Let us recall for a moment not just what happened on 11 September, but what has happened since. Let us recall the interviews given and the video recordings made by bin Laden and the al-Qaeda group, which have spelt out their determination not simply to threaten once, but to threaten the civilian populations of the United States and those working with it. It is for that reason that we are proposing measures allowing us to take rational, reasonable and proportionate steps to deal with an internal threat and an external, organised terrorist group that could threaten at any time not just our population, but the populations of other friendly countries.
Jeremy Corbyn (Islington, North): Does the Home Secretary accept that many people who are obviously appalled at what happened on 11 September believe that the answer is not to suspend traditional legal rights such as the right of access to courts in this country, but to use the criminal law against those planning or perpetrating criminal acts? Many people are deeply disturbed about this piece of emergency legislation, and believe that it will be no more effective than the Prevention of Terrorism (Temporary Provisions) Act 1974. Peace eventually came to Ireland through a political process, not a legal process.

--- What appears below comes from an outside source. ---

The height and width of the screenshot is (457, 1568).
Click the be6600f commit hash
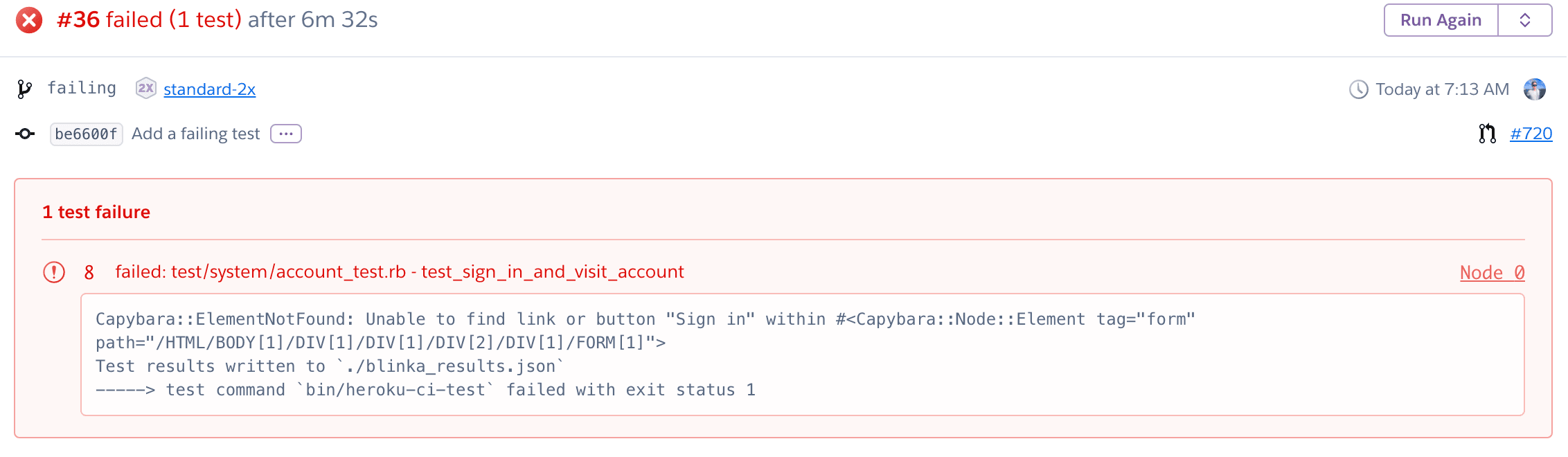tap(86, 134)
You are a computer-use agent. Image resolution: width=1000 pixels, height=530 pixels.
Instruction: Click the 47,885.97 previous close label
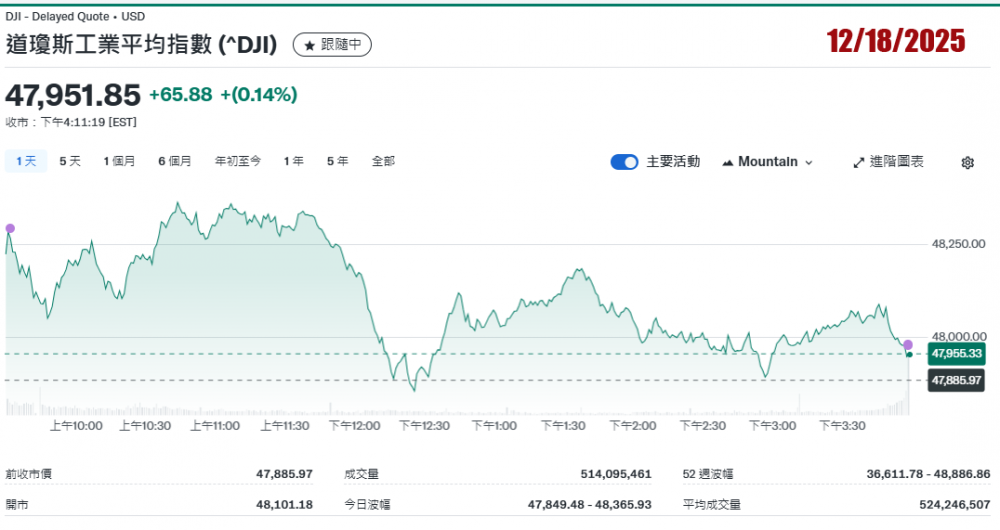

In 1997, the House unanimously passed the Special Immigration Appeals Commission Act 1997, which established the commission. I would be interested to know whether any hon. Member would like to use their comments in debates on that legislation to contradict me now on this legislation. Does anyone wish to intervene? No hon. Member from either side of the House voted against that legislation, which was subsequently approved by the other place. It was approved not only because previous practice had been judged not to accord with the level of human rights that was needed and accepted at the end of the 20th century, but because, in November 1996, the then Government had lost the Chahal case, which considered the acceptability of the process being used to eject people from the United Kingdom.
It was adjudged in the Chahal case that there had been improvements in the process, such as use of the three wise men and women, but it was also held that the process for ratifying the Home Secretary's power of certification for removal was not acceptable because the power infringed article 3 of the European convention on human rights. That is the nub of the issue. There is also no disagreement that the previous Government would have introduced the 1997 Act.
After the Chahal judgment, therefore, the House passed a measure that effectively provided judicial review of the Home Secretary's right to certificate the removal of an individual who is not a British national, but who is judged to be endangering national security or whose presence is not conducive to the public good.